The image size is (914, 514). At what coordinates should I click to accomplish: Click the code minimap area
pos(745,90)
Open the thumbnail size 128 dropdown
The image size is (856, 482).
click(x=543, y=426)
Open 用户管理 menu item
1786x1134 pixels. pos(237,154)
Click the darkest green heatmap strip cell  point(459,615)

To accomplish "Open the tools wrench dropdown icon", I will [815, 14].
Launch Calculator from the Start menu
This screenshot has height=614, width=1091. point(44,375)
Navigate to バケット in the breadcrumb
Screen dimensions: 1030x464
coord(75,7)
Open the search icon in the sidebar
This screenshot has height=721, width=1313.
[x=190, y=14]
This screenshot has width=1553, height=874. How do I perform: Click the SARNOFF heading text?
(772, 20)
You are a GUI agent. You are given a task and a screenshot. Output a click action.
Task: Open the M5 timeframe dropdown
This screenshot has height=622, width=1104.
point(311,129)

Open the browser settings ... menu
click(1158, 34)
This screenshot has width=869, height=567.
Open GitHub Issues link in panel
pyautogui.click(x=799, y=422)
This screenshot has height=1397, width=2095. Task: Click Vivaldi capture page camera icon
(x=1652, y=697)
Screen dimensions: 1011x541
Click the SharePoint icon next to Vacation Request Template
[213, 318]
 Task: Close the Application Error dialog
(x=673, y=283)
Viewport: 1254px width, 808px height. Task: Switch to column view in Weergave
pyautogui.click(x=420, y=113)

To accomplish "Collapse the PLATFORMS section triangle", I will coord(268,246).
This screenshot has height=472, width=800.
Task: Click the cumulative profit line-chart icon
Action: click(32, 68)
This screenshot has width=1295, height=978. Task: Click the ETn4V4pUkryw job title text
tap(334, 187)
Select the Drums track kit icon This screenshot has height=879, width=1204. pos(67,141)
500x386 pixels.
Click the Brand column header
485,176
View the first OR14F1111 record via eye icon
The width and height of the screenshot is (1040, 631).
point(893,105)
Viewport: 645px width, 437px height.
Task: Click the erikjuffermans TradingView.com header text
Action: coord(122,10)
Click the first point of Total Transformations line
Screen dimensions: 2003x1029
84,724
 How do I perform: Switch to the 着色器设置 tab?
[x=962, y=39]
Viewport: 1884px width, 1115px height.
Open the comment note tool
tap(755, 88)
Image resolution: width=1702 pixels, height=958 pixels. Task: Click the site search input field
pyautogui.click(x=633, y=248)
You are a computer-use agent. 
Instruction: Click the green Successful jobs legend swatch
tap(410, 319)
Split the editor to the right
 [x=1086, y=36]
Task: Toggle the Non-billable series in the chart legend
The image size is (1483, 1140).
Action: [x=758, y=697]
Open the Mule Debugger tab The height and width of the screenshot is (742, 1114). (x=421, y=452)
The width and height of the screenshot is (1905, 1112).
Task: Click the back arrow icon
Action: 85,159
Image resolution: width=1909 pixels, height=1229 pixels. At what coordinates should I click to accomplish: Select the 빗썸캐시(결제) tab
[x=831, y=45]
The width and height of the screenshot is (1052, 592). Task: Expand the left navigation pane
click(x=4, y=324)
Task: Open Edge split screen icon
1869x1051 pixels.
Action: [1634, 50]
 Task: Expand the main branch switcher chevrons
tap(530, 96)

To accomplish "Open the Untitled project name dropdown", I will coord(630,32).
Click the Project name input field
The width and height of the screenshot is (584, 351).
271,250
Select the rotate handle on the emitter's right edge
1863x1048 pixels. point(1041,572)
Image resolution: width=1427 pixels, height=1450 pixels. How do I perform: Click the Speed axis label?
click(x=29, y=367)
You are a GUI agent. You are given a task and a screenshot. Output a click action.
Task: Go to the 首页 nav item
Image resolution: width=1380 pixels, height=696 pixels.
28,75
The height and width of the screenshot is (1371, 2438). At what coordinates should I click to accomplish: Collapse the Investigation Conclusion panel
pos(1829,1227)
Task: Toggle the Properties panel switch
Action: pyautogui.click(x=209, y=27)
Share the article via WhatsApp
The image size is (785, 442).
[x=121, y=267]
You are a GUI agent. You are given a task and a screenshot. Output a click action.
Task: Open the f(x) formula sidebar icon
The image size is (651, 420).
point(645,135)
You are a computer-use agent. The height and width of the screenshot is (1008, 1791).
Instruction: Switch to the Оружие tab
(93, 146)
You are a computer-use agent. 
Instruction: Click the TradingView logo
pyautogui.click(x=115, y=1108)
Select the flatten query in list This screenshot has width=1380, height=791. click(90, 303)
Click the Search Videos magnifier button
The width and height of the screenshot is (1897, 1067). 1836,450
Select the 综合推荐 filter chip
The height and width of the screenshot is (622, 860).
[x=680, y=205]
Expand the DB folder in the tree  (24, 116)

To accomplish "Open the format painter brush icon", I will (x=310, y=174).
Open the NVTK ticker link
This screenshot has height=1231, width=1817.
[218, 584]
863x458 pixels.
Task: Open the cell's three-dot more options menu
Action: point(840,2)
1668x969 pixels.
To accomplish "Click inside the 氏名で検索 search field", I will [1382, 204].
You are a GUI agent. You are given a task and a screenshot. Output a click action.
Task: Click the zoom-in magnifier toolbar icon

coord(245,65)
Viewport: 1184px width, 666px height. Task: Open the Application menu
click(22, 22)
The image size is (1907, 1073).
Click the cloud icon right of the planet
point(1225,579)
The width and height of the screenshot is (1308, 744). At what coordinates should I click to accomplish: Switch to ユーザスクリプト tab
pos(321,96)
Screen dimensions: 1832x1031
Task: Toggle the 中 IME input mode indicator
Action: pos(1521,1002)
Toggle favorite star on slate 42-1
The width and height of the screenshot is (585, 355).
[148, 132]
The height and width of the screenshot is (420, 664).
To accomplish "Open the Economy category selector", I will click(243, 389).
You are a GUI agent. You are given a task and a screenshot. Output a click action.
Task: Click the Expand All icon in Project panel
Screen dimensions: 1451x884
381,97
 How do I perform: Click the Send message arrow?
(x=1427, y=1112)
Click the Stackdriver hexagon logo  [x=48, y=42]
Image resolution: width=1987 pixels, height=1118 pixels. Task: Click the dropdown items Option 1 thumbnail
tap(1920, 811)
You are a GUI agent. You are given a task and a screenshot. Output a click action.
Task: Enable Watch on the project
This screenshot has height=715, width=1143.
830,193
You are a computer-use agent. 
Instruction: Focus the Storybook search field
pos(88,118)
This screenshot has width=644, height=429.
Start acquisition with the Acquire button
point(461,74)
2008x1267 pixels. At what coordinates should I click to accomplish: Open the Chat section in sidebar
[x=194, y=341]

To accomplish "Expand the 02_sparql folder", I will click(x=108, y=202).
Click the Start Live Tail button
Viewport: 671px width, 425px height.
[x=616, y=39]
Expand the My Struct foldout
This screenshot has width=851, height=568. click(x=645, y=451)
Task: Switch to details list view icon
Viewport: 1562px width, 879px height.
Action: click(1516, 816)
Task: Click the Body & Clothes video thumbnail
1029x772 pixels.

Description of the task
Among the lines of the data, some contain the word "folder". How many are there? Reply with the number alone.

Exercise solution
2